Os técnicos do TCU questionaram ainda o valor do pedágio durante o período em que a concessionária vai prestar apenas serviços básicos enquanto o processo licitatório acontece. A tarifa ficou inalterada em R$ 5,30, mas a ANTT dizia que o valor deveria ser de R$ 2,54. O aditivo negociado, entretanto, destaca que o valor excedente (ou seja, o possível lucro) seria deduzido de eventual indenização a ser paga à empresa.

"No fim de tudo isso, devemos ter um processo de relicitação da 040 nas bases que foram negociadas entre a concessionária e a ANTT", disse Lucas Sant'Anna, sócio de direito público do Machado Meyer. Ele considerou que a decisão fora mais um revés ao setor, que está atento aos desdobramentos da encampação da Linha Amarela no Rio de Janeiro, administrada pela Lamsa, controlada da Invepar. "É um processo que esta demorando mais do que a gente imaginava (o caso da Linha Amarela)", disse.

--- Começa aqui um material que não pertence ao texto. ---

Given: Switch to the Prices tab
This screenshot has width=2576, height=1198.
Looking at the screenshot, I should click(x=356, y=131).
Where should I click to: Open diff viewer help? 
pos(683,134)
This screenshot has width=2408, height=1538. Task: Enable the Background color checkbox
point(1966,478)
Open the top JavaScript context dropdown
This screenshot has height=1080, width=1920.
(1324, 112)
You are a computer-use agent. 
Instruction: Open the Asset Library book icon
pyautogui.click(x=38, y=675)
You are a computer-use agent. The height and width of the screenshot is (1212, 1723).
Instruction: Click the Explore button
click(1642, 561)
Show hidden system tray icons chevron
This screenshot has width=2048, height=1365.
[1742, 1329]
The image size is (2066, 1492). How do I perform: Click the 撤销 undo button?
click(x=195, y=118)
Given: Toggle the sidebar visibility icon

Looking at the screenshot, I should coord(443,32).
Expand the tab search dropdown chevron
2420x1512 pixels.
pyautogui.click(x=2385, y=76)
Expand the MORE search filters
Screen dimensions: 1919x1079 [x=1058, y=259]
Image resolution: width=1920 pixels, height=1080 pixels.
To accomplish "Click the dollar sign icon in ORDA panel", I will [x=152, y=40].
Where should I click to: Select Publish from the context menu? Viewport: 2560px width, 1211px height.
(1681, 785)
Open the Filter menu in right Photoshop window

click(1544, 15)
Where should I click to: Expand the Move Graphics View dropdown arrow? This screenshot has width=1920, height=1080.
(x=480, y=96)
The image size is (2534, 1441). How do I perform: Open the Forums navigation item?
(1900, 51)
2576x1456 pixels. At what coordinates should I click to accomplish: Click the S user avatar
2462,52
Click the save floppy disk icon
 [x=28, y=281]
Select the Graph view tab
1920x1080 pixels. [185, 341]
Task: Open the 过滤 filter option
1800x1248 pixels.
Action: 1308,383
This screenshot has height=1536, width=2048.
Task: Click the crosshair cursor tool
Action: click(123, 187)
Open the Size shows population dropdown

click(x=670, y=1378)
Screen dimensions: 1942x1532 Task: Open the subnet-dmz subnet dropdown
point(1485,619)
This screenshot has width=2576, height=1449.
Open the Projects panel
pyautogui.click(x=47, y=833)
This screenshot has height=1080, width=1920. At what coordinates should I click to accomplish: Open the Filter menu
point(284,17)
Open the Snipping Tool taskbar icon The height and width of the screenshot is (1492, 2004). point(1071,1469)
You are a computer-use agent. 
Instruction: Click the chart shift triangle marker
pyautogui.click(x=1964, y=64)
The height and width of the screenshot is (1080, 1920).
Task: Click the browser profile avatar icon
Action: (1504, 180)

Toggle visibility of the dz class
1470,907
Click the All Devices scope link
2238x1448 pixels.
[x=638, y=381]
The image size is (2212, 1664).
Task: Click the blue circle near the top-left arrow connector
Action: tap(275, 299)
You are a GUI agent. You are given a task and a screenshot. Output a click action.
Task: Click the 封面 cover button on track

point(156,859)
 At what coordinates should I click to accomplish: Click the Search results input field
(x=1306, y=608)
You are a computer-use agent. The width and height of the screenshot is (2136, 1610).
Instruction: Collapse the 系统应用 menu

Na semana passada, o Superior Tribunal de Justiça (STJ) suspendeu o julgamento após pedido de vistas do ministro João Otávio de Noronha. O STJ julgava o recurso da Lamsa que pedia a suspensão da liminar concedida à Prefeitura do Rio de Janeiro em setembro pelo presidente do tribunal, o desembargador Humberto Martins, e que autorizou a retomada da via pelo governo municipal.

"O TCU dando um passo atrás (no caso da 040) permite o prosseguimento da relicitação e caracteriza a relicitação como um procedimento consensual. Temos como resultado uma redução da insegurança jurídica", disse o sócio de direito público do Bocater Advogados, Thiago Araújo.

Araújo destacou ainda a importância das relicitações no contexto de projetos que foram firmados no passado em modelagens que não pararam de pé. Dois casos entre os mais emblemáticos foram o do aeroporto de Viracopos e o da 040 - pioneiros em seus respectivos setores. "Essas duas relicitações são emblemáticas porque foram as que mais caminharam, e as duas vieram de uma época em que tínhamos outorgas bilionárias e descontos agressivos", disse, apontando que hoje as modelagens usam de ferramentas para evitar lances agressivos a ponto de comprometer a saúde financeira do projeto.